Keywords: Signal Transducers and Activators of Transcription, STAT3 structure, Signaling pathway, Related disease

Abbreviations: STATs: Signal Transducers and Activators of Transcription; mTOR: Mammalian target of rapamycin; JAKs: Janus kinase; CNTF: Ciliary neurotrophic factor; AD: Alzheimer's disease; MAPK: Mitogen activated protein kinases; Trks: Tropomyosin receptor kinase


STATs (Signal Transducers and Activators of Transcription) families have seven members, STAT1, STAT2, STAT3, STAT4, STAT5a, STAT5 and STAT6. It was first discovered in 1993 by James Darnell et al., when they studied the molecular mechanism of IFN (interleukin-mediated gene activation). They found that STAT3 not only regulated intracellular signal transduction mediated by various cytokines and growth factors, but also participated in the processes of inflammation, epilepsy, and stem cell self-renewal.


In 1994, Akira et al. purified and cloned STAT3 from mouse liver nuclei.STAT3 has a variety of isomers, including STAT3α, STAT3β, STAT3γ and STAT3δ, all of which were located on 17q21.STAT3α,770 amino acids, with a molecular weight of 92KDa, is the main expression form of STAT3 in most cells and participates in the regulation of cell cycle. STAT3β was thought to be a negative STAT3 protein that inhibited transcription by binding to DNA. STAT3 is composed of 4 functional areas: oligomer domain, which mediates the oligomerization of STAT3; the SH2 (Scr co-source region 2) domain mediates the binding of STAT3 to the receptor and the formation of dimer. The DNA binding region, located between amino acids 400-500, mediates the binding of STAT3 protein to specific DNA sites. Furthermore, the carboxyl terminal regulates the transcriptional activity of STAT3, including the 705tyrosine site (Y705) and the 727serine site (S727). It was believed that the activation of STAT3 was based on the phosphorylation of Y705. The phosphorylation of Ser727 was the key to achieve the maximum transcriptional activity of STAT3 [1]. However, some suggested that phosphorylation of S727 did not depend on phosphorylation of Y705[2].

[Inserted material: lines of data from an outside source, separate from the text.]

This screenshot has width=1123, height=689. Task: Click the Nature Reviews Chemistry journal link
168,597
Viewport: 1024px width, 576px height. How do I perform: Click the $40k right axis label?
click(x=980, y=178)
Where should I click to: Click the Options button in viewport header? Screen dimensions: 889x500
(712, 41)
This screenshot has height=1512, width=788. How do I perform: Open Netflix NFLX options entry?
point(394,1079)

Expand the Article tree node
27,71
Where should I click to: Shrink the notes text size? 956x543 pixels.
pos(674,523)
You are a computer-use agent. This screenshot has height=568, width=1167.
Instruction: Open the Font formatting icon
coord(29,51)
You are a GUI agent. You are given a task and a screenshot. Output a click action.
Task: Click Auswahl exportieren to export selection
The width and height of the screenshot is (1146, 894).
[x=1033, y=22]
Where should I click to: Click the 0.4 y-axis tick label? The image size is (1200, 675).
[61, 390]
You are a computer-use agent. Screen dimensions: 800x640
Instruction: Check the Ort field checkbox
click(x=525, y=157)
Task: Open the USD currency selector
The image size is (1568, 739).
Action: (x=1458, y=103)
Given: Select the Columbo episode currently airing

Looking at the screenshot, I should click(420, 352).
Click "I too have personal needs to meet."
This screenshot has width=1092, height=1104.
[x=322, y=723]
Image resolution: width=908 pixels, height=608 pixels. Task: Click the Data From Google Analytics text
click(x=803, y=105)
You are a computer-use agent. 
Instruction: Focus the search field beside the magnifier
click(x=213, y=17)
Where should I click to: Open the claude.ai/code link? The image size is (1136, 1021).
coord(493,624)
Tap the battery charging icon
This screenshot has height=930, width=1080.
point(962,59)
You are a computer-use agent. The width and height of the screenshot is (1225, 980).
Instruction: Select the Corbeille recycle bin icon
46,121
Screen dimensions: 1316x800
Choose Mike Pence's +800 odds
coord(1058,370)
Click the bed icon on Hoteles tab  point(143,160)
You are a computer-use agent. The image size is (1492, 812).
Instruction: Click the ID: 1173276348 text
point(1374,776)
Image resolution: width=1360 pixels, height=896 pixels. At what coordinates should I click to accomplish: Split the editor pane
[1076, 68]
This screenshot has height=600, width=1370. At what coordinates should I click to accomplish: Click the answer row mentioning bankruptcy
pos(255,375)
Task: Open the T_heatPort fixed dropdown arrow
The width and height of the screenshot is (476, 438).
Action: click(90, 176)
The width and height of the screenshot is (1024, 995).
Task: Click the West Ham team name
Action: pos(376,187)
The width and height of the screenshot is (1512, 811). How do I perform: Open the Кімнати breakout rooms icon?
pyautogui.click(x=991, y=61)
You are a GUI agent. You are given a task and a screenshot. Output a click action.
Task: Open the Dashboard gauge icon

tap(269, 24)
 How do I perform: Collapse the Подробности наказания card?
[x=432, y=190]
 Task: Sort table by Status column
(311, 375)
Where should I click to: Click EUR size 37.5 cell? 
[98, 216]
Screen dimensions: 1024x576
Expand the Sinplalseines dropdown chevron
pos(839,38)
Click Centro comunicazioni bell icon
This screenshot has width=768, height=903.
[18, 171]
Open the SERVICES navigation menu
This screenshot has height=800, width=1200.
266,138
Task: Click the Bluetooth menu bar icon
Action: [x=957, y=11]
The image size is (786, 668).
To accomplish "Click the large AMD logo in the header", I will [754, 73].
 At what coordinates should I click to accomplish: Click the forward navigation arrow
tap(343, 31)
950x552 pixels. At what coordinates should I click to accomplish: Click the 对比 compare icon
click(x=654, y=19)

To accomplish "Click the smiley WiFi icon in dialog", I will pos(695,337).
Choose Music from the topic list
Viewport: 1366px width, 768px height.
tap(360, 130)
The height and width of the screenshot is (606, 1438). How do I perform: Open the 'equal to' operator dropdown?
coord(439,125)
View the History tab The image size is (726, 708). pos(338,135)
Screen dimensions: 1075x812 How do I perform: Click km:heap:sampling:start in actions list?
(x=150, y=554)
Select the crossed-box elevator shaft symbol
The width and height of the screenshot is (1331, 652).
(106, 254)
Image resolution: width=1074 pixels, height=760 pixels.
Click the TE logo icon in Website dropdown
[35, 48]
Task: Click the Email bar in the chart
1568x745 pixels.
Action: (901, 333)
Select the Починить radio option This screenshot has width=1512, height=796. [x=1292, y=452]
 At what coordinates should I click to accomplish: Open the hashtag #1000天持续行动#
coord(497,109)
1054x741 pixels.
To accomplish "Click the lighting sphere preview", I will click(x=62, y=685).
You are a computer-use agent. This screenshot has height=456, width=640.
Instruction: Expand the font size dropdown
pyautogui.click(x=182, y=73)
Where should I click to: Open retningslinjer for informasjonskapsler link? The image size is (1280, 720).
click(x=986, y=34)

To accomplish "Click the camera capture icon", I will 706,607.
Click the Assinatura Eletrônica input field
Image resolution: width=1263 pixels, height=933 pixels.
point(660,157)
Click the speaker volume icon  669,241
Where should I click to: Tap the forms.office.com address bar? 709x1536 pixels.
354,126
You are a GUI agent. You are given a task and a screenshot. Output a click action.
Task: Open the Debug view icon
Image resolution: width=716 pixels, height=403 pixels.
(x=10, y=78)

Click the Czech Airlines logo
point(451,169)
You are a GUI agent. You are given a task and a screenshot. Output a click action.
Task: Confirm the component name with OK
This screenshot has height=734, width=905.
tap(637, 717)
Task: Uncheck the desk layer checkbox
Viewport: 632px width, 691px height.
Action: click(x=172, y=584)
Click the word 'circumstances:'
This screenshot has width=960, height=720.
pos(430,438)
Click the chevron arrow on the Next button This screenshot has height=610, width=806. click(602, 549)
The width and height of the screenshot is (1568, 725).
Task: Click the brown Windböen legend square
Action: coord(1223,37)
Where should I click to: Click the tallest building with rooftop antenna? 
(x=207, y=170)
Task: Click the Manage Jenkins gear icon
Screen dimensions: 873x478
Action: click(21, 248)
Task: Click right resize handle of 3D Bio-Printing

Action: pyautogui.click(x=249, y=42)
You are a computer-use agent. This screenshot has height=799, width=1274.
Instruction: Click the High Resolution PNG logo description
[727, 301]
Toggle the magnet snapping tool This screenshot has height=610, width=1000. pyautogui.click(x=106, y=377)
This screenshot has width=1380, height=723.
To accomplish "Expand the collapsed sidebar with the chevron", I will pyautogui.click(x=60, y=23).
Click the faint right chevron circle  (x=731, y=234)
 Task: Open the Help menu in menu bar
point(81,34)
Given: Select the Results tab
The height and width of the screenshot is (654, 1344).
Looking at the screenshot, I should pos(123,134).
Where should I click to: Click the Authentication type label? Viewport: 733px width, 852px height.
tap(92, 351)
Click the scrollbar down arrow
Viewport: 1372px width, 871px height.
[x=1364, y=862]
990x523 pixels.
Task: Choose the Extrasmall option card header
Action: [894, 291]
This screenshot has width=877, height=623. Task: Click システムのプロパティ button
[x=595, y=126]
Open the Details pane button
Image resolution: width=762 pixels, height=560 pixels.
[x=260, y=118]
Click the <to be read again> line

JAKs/STAT3 signaling pathway

JAKs (Janus kinase) is a family of non-receptor tyrosine kinases. The JAKs/STAT3 pathway can be activated by various cytokines, growth factors, and so on. These activation factors bind to the corresponding receptors on the cell surface to activate JAKs and activated JAKs mediates the phosphorylation of STAT3 by Tyr705, making STAT3 activated. P-STAT3 was depolymerized with the receptor, and interacted with the SH2 region of another STAT protein to form a dimer, then transported to the cell nucleus [3], and immediately interacted with the promoter of a specific target gene (such as the cis-acting element of IFN) to initiate transcription[4]and participate in the processes of cell proliferation, differentiation and apoptosis. Na et al inoculated the brain homogenate of mice with ME7 sheep pruritus strain into the brain of C57BL mice, showed that p-jak2, p-stat3 and GFAP were significantly expressed in the hippocampus of the mice. The result also showed that the p-jak2, p-stat3 and GFAP were located in the nuclei of the proliferating astrocytes, indicating that the JAKs/STAT3 pathway was involved in the pathological process of sheep pruritus [5]. Guo's study confirmed that Leptin may played a neuroprotective and stabilizing role in mitochondrial membrane potential through the JAKS/STAT3 pathway [6].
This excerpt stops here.